When demand exceeds supply, prices rise. That's one of the fundamental principles of economics. But it may not apply in the apartment market during the near term.

The outlook for rent recovery in much of the nation doesn't look very promising, even after employment growth levels regain momentum and begin to yield apartment demand in excess of completions.

Low-interest mortgages, which make home purchases attractive, place a ceiling on rent growth potential. They have significantly reduced the premium to buy versus to rent in numerous cities, including Houston, Seattle, and Charlotte, N.C.

If apartment owners raise rents in these locales, it could further accelerate home sales rates that, in many cases, are already moving at a breakneck pace.

Understanding this phenomenon requires an analysis of local trends. National statistics don't tell the story; they show that the premium to buy versus to rent remains essentially where it was in 2000. But that's mainly because the national numbers have been held up by dramatic increases in the purchase premium for a handful of cities – mainly in California, the Northeast, and the Mid-Atlantic. Mild increases in effective rents in these areas over the course of the past three years have not come close to equaling the sizable jumps in homeownership costs.

In about half of the nation's 50 largest metros the difference between the cost of homeownership and typical apartment rents has narrowed. While the monthly cost of principal and interest on the median-priced home still tops the average apartment rent virtually everywhere, that premium to buy has eased by 10 percentage points to 20 percentage points across 13 cities.

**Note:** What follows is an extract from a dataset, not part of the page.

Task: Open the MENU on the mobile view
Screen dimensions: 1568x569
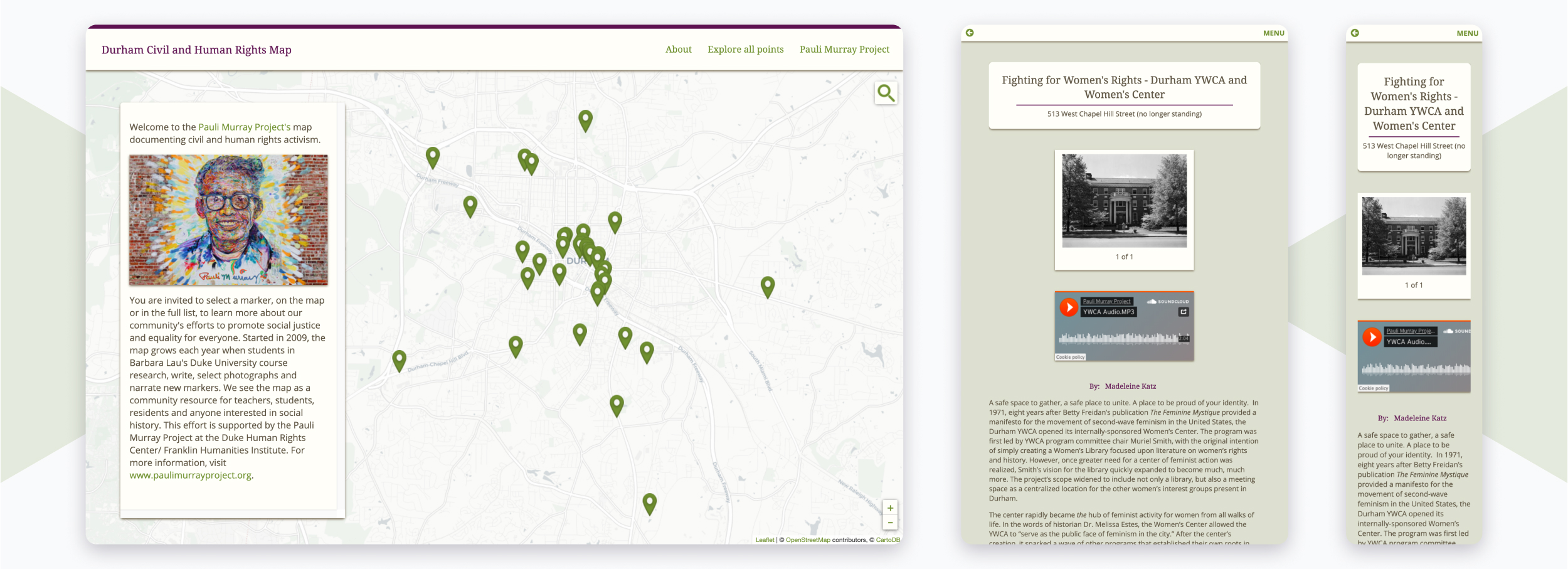Action: pyautogui.click(x=1467, y=33)
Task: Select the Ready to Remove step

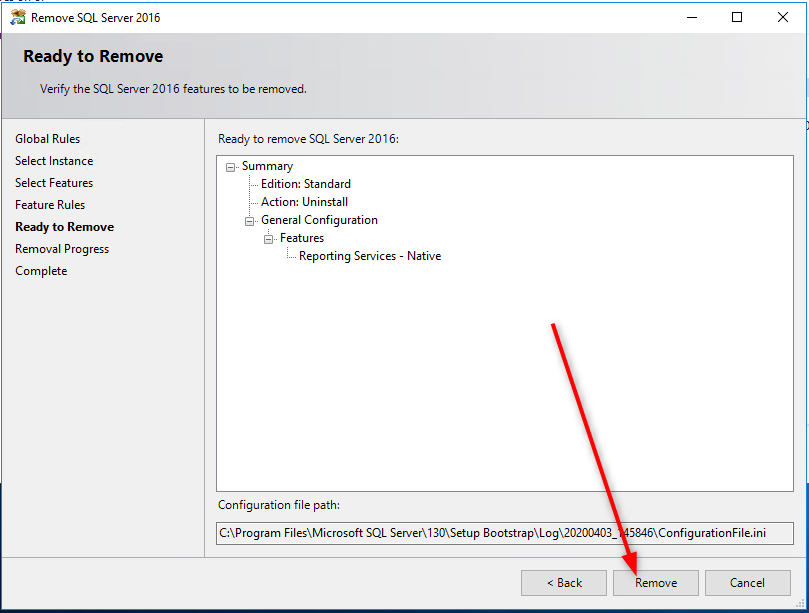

Case In Point Houston provides one of the clearest examples of the effect that a dwindling home purchase premium has had on the apartment market. From the beginning of 2001 through the middle of 2003, Houston added a little more than 20,000 jobs, according to the Bureau of Labor Statistics. These workforce additions normally would produce demand for roughly 3,900 additional apartments. Instead, today's occupied apartment tally is almost identical to the early 2001 level of just more than 400,000, as quarterly demand since the start of 2001 has bounced back and forth between modest absorption and slight net move-outs.

In contrast, the Real Estate Center at Texas A&M University reports that single-family home sales in Houston climbed by an average of 3.9 percent annually in 2001 and 2002, topping 56,500 units last year. Early results from 2003 place the metro on track to set another home sales record.

The median home price in Houston now registers at $129,200, according to the National Association of Realtors. Assuming a down payment of 5 percent and a 30-year fixed-rate mortgage at 5.4 percent, the typical home requires just $779 per month to cover its principal and interest payment. This monthly cash outlay tops Houston's average apartment rent of $667 by just $112, a little under 17 percent. During the past three years in Houston, the premium to buy a typical home versus to rent has decreased by almost 11 percentage points from nearly 28 percent.

A home buyer obviously also must pay for taxes, insurance, and maintenance costs – items that significantly push up the total monthly cash outlay for homeownership. Still, even those additional expenses leave purchase of the typical existing home well within reach for most renters in more expensive, top-tier apartments.

Houston's average rent for an apartment built since 1990 averages $870, though it can cost $1,000 or more within closer-in neighborhoods. That leaves an upper-end renter a considerable cushion to cover the typical homeownership expenses incurred beyond the principal and interest requirements.